草映画4

ちょっとした撮影Tips。
撮影、まあスナップ写真でもいいや。どこから撮りますか?質問の意味がわからないかな。言い換えるとどこにカメラを置きますかってことです。それがどうかしたかとお思いでしょうが、これを意識的にするかしないかでカット単位、映画全体の画面の出来が全然変わるんです。
「カメラを置く場所」とはどういうことか。それを撮影者または監督が「アタマの中のイメージ通りの画を撮るためにカメラを置くポジション」と答えるだけでは充分ではありません。それだと、あくまでも人間の目でモノを見ている延長に過ぎないのですね。

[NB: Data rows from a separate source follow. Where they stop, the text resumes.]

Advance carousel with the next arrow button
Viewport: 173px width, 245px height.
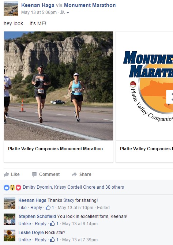(x=170, y=97)
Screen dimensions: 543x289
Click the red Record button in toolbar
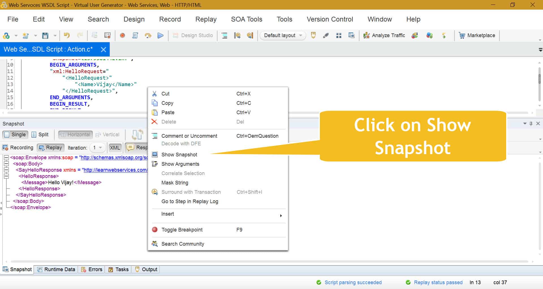tap(122, 35)
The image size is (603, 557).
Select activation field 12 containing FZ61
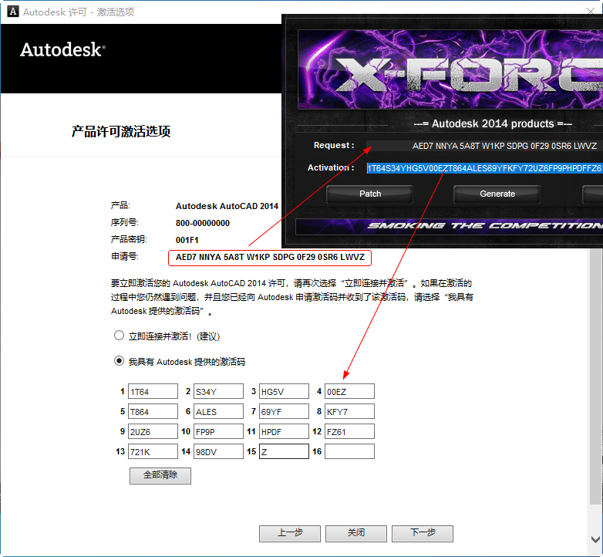[349, 432]
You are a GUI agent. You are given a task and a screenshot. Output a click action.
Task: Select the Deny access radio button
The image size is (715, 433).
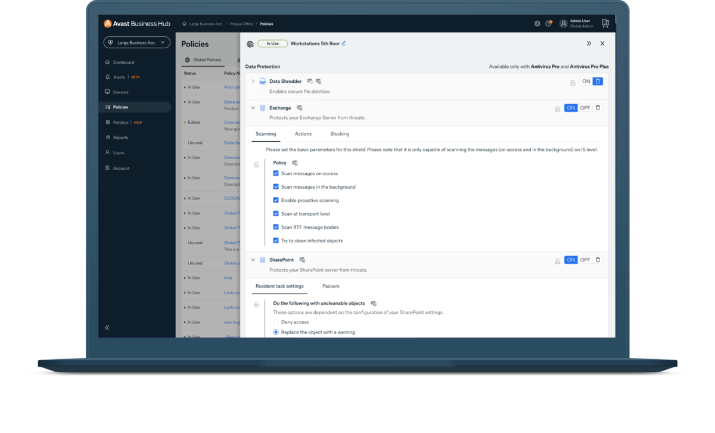click(x=275, y=322)
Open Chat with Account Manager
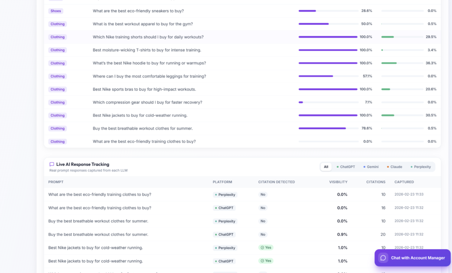The image size is (452, 273). [413, 258]
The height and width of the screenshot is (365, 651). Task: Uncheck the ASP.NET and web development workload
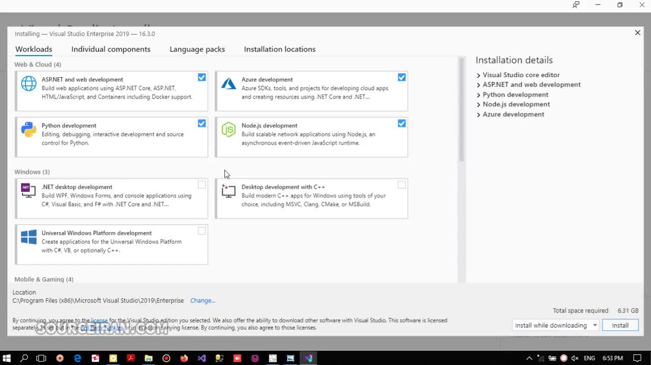coord(202,77)
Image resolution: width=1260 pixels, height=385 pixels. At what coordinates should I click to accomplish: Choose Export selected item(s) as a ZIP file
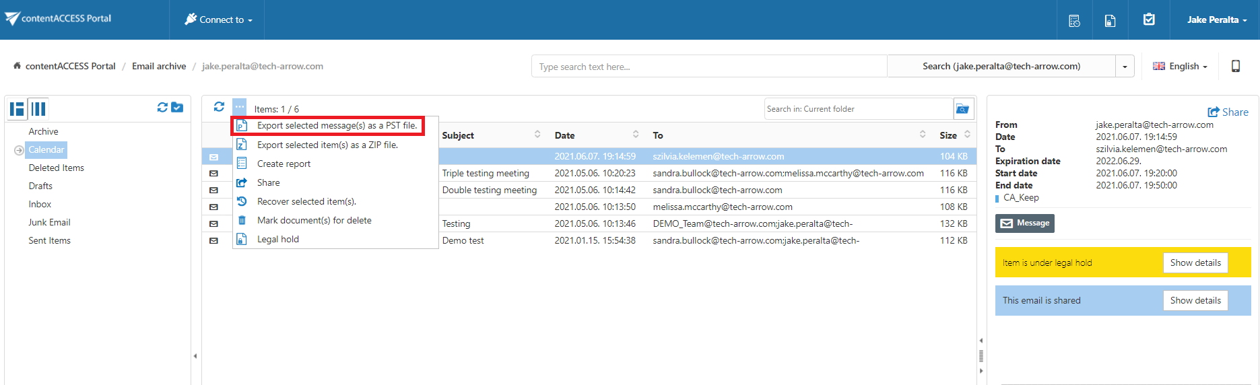[327, 145]
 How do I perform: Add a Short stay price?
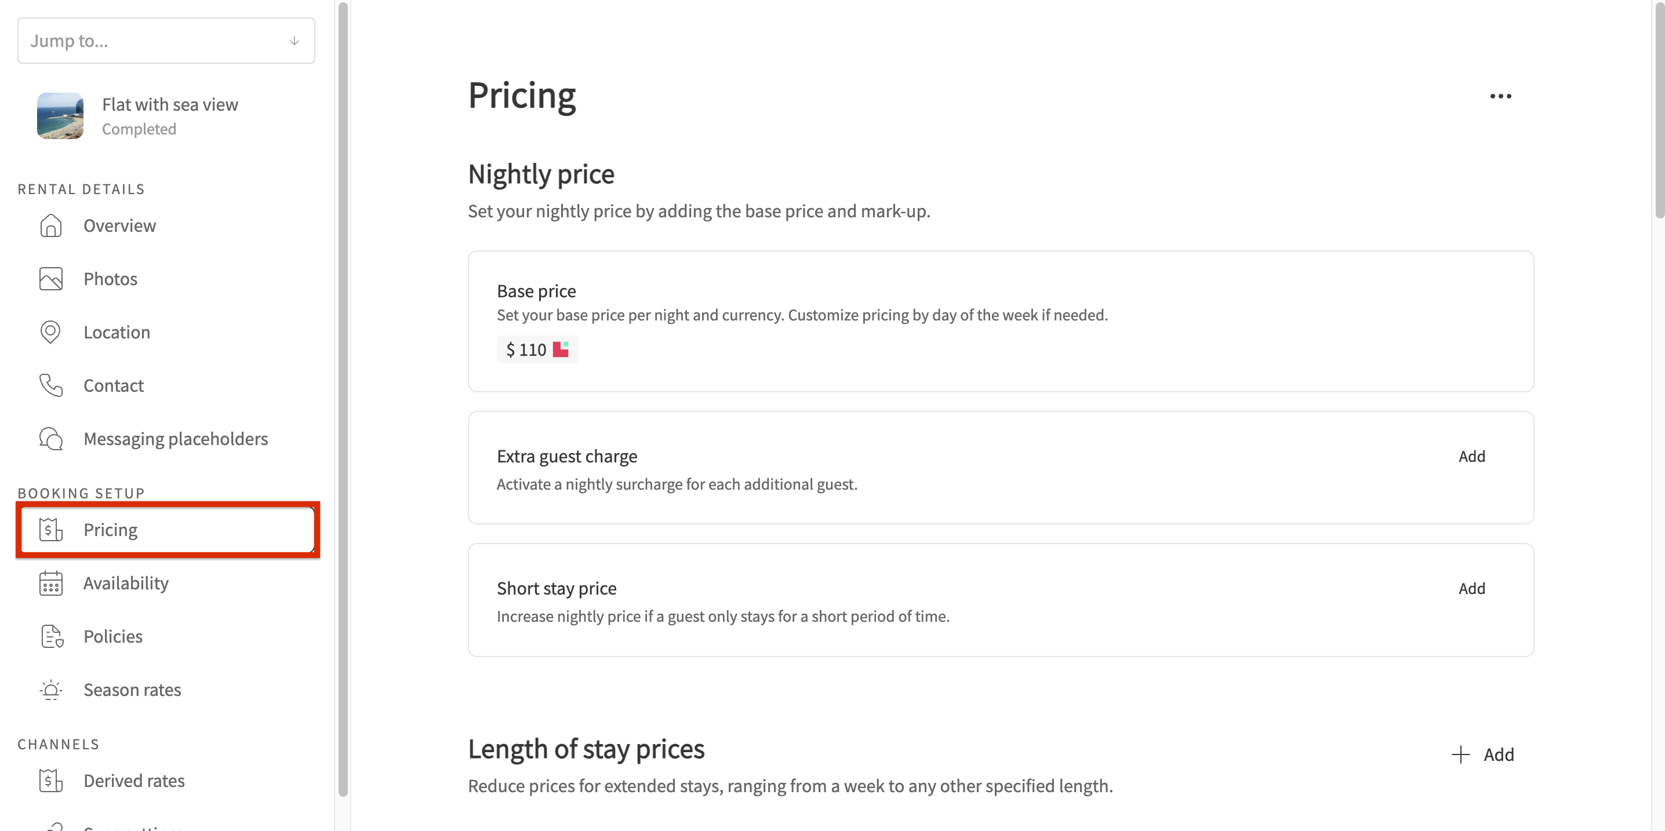[x=1472, y=588]
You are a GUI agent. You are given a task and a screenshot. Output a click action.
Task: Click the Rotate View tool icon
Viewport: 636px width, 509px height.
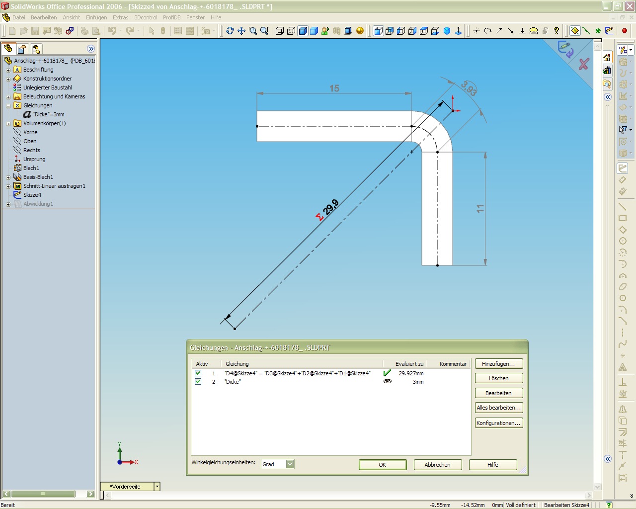[230, 31]
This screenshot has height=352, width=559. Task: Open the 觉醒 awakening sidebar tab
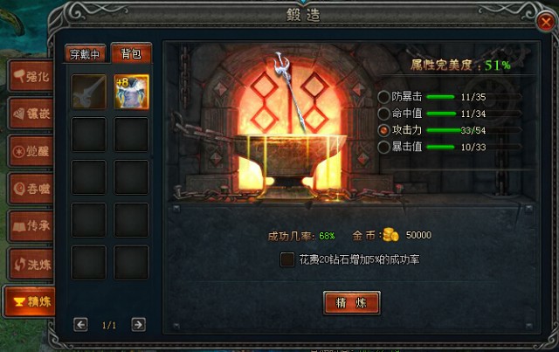pyautogui.click(x=31, y=151)
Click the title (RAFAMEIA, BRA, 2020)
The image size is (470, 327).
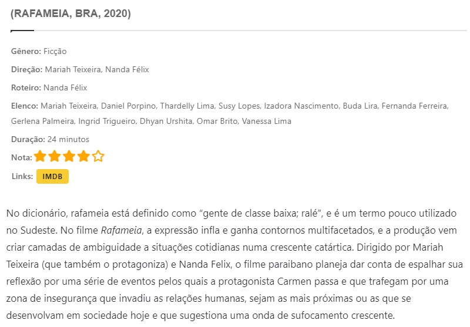(71, 14)
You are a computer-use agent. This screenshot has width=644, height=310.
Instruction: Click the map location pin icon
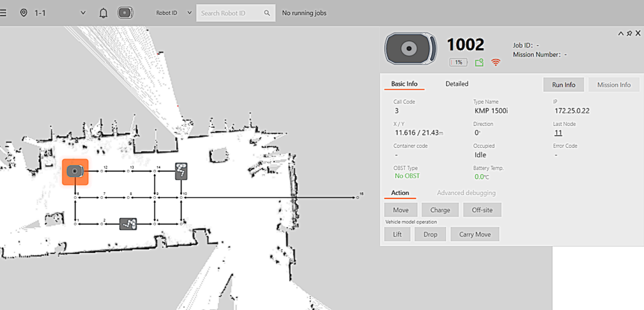(23, 13)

大切なのはカメラの目でモノを見るクセ、人間の目との違いを理解することです。
望遠、広角、標準というレンズサイズがあります。一般に人間の目の遠近感に一番近い標準サイズが35mmフィルムの場合は、50mmレンズ。デジタルビデオの場合は、15mmくらいかなあ(要調査)。でも目盛りもないアマチュア仕様カメラがほとんどなんでレンズに数字が刻んでいないと思うので、ズームを動かしながら、肉眼とモニターの遠近感のザイズが同じくらいのところに印をつけとくのが良いかも知れない。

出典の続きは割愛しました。